WHAT YOU WILL DO -
Using the records below, output the stretch that opens with the line containing "Task: Click the left scroll arrow" and closes with the line containing "Given: Click the Name field containing ZLOSS", exactly and including both lines, with nothing more.

RECORDS FOR THE TASK -
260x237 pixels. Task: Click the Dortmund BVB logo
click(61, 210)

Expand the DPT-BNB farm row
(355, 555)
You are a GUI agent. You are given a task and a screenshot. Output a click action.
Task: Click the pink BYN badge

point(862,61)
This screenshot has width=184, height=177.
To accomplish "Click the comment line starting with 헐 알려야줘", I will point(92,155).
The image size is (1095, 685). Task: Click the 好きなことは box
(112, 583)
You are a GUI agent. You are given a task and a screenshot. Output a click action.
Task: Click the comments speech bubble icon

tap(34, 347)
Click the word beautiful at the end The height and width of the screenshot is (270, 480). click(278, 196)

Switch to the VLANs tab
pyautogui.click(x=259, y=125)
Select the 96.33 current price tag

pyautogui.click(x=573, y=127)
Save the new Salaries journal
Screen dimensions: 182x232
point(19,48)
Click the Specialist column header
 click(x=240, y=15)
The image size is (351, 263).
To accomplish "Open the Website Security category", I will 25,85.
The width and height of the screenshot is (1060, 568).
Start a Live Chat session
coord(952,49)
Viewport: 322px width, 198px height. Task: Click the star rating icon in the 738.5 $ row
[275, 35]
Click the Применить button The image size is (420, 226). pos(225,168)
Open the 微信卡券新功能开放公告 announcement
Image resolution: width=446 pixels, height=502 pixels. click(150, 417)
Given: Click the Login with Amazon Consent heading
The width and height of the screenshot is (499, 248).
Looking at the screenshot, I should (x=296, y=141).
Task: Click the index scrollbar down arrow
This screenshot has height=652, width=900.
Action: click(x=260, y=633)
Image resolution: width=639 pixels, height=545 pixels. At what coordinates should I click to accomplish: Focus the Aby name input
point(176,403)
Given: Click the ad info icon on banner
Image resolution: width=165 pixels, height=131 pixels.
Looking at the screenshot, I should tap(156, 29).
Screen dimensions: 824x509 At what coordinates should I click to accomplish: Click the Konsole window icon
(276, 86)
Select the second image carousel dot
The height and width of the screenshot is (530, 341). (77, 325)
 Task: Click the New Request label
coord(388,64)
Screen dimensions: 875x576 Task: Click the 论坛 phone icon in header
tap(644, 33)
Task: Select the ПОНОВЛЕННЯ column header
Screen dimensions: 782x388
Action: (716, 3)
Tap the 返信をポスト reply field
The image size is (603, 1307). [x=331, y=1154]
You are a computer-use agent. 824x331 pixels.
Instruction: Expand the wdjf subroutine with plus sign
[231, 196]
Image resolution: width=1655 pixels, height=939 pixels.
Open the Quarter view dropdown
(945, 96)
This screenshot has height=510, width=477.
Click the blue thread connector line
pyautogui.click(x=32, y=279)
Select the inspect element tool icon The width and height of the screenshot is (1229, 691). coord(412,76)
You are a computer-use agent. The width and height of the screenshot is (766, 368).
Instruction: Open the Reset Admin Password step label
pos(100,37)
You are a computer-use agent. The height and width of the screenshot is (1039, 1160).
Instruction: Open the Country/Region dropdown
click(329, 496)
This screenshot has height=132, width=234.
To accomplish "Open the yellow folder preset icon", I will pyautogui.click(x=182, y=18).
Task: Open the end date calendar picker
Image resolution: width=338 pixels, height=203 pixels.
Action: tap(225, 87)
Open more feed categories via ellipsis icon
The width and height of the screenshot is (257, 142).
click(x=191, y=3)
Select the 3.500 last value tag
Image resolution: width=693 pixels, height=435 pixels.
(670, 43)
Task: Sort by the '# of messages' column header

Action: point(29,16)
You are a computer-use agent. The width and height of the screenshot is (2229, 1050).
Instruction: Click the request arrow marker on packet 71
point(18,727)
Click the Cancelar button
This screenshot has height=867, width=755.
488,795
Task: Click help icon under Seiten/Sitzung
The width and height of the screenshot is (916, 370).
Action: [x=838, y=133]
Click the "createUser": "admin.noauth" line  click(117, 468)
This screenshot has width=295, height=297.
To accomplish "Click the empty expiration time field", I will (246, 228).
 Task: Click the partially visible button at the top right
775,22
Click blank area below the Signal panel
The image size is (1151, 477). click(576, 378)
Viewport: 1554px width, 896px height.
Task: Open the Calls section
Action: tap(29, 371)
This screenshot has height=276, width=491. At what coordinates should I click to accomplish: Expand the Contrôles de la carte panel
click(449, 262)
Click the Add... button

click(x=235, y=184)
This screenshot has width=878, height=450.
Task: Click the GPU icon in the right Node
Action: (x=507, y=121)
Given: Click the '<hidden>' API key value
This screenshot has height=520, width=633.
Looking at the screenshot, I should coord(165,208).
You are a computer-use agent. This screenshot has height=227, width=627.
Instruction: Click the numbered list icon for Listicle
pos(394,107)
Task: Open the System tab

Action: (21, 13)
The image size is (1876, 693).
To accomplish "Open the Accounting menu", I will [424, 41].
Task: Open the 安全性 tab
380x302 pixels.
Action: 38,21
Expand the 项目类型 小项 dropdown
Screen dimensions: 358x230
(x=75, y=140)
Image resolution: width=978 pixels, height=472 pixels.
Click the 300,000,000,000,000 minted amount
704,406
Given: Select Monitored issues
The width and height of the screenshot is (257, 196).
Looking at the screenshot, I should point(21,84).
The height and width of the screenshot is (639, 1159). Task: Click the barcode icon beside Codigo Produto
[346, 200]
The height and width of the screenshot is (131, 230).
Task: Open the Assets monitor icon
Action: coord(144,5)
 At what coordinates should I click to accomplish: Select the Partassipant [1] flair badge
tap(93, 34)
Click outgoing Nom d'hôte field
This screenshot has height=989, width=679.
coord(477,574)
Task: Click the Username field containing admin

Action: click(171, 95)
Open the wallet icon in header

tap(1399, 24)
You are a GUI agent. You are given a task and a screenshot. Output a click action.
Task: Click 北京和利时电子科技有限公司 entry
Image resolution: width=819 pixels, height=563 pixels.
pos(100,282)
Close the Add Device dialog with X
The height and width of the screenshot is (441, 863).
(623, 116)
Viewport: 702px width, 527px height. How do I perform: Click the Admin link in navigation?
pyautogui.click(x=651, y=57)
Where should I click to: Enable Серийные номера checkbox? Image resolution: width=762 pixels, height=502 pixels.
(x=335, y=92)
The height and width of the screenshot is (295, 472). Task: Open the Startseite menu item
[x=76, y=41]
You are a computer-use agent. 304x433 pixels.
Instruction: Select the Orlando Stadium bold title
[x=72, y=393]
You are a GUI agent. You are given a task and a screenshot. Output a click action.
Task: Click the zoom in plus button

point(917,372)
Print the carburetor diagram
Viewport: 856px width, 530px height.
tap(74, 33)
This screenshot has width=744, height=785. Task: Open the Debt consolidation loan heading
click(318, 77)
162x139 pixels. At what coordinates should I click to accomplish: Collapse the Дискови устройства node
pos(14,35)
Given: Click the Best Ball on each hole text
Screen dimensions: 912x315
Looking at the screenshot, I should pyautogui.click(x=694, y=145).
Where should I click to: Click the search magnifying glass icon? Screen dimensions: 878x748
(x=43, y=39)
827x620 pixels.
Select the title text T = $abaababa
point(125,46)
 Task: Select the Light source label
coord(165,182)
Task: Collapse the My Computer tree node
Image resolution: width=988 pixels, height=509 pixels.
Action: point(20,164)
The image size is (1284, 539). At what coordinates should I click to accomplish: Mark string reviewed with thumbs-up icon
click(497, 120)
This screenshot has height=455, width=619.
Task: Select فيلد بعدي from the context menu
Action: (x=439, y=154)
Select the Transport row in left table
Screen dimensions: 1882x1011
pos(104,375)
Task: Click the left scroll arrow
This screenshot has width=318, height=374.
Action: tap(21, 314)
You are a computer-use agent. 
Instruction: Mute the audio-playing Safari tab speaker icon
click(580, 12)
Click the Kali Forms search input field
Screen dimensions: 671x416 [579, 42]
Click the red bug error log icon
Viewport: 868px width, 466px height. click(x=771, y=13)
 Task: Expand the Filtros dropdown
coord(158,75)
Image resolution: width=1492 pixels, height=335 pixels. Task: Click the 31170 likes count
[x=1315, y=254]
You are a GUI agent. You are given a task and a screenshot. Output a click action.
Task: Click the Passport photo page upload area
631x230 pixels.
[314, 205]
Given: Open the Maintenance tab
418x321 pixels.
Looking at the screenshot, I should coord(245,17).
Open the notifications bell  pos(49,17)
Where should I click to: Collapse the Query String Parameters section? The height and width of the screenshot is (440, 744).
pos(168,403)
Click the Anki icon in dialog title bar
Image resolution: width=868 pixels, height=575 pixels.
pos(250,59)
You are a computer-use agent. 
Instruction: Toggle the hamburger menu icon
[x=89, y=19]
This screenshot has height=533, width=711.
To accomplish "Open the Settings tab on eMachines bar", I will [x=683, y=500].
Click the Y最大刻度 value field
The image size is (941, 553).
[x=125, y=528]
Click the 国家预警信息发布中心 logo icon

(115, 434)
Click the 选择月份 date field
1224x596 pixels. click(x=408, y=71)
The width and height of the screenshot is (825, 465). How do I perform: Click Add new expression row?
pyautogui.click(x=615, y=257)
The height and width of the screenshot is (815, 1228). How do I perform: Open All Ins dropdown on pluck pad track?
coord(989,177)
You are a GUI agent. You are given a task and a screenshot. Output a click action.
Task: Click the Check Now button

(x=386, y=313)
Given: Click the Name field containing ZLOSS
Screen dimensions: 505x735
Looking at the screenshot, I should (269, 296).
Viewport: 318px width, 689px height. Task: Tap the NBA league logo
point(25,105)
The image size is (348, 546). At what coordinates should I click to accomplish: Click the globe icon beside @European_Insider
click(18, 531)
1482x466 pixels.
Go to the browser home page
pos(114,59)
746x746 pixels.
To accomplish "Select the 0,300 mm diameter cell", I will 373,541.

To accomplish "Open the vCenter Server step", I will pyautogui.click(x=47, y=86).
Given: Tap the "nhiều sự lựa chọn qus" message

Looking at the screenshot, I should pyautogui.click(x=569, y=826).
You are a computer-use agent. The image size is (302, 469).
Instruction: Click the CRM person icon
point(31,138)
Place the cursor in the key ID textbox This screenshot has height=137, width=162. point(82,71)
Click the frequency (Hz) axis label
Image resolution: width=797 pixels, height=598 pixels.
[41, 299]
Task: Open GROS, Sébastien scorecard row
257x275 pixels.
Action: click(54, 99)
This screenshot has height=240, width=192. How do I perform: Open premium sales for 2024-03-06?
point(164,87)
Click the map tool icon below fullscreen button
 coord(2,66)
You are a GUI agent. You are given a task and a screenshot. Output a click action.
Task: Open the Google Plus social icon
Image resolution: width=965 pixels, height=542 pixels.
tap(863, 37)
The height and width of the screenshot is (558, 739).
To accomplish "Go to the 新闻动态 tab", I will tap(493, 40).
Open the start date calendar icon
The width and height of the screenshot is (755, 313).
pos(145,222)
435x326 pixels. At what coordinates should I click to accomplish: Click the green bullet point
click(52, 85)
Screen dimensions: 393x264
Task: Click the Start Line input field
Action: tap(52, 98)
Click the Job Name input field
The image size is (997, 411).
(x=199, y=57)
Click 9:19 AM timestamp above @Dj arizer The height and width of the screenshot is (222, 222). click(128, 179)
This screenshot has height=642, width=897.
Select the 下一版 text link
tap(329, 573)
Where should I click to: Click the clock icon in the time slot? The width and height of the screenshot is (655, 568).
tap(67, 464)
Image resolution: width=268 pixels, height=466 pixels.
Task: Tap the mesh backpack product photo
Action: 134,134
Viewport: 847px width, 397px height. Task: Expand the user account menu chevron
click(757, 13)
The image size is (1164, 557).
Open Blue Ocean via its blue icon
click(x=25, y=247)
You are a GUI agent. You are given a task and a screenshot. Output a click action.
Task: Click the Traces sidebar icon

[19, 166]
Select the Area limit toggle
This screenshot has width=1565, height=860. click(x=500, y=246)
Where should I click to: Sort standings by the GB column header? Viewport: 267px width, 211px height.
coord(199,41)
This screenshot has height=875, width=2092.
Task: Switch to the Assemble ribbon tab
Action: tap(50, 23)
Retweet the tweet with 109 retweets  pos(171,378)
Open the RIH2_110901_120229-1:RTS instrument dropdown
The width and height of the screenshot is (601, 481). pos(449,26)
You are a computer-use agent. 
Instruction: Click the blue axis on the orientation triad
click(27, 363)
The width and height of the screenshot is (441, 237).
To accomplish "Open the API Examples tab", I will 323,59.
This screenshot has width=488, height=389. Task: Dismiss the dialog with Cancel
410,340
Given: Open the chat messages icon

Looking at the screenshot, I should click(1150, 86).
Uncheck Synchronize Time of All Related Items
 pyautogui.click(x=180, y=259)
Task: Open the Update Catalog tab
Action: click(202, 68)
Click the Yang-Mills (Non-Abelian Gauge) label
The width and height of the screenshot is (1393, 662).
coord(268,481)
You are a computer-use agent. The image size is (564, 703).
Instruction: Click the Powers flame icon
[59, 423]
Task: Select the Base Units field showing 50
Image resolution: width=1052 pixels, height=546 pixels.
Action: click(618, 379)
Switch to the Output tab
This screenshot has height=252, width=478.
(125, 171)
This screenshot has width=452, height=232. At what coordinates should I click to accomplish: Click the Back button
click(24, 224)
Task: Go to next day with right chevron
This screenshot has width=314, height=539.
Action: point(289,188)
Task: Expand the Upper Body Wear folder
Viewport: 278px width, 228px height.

RESPONSE -
Task: Click the left scroll arrow
This screenshot has width=318, height=374.
Action: tap(21, 314)
You are a computer-use agent. 
Instruction: Mute the audio-playing Safari tab speaker icon
click(580, 12)
Click the Kali Forms search input field
Screen dimensions: 671x416 [579, 42]
Click the red bug error log icon
Viewport: 868px width, 466px height. click(x=771, y=13)
 Task: Expand the Filtros dropdown
coord(158,75)
Image resolution: width=1492 pixels, height=335 pixels. Task: Click the 31170 likes count
[x=1315, y=254]
You are a GUI agent. You are given a task and a screenshot. Output a click action.
Task: Click the Passport photo page upload area
631x230 pixels.
[314, 205]
Given: Open the Maintenance tab
418x321 pixels.
Looking at the screenshot, I should coord(245,17).
Open the notifications bell  pos(49,17)
Where should I click to: Collapse the Query String Parameters section? The height and width of the screenshot is (440, 744).
pos(168,403)
Click the Anki icon in dialog title bar
Image resolution: width=868 pixels, height=575 pixels.
pos(250,59)
You are a computer-use agent. 
Instruction: Toggle the hamburger menu icon
[x=89, y=19]
This screenshot has height=533, width=711.
To accomplish "Open the Settings tab on eMachines bar", I will [x=683, y=500].
Click the Y最大刻度 value field
The image size is (941, 553).
[x=125, y=528]
Click the 国家预警信息发布中心 logo icon

(115, 434)
Click the 选择月份 date field
1224x596 pixels. click(x=408, y=71)
The width and height of the screenshot is (825, 465). How do I perform: Click Add new expression row?
pyautogui.click(x=615, y=257)
The height and width of the screenshot is (815, 1228). How do I perform: Open All Ins dropdown on pluck pad track?
coord(989,177)
You are a GUI agent. You are given a task and a screenshot. Output a click action.
Task: Click the Check Now button

(x=386, y=313)
Given: Click the Name field containing ZLOSS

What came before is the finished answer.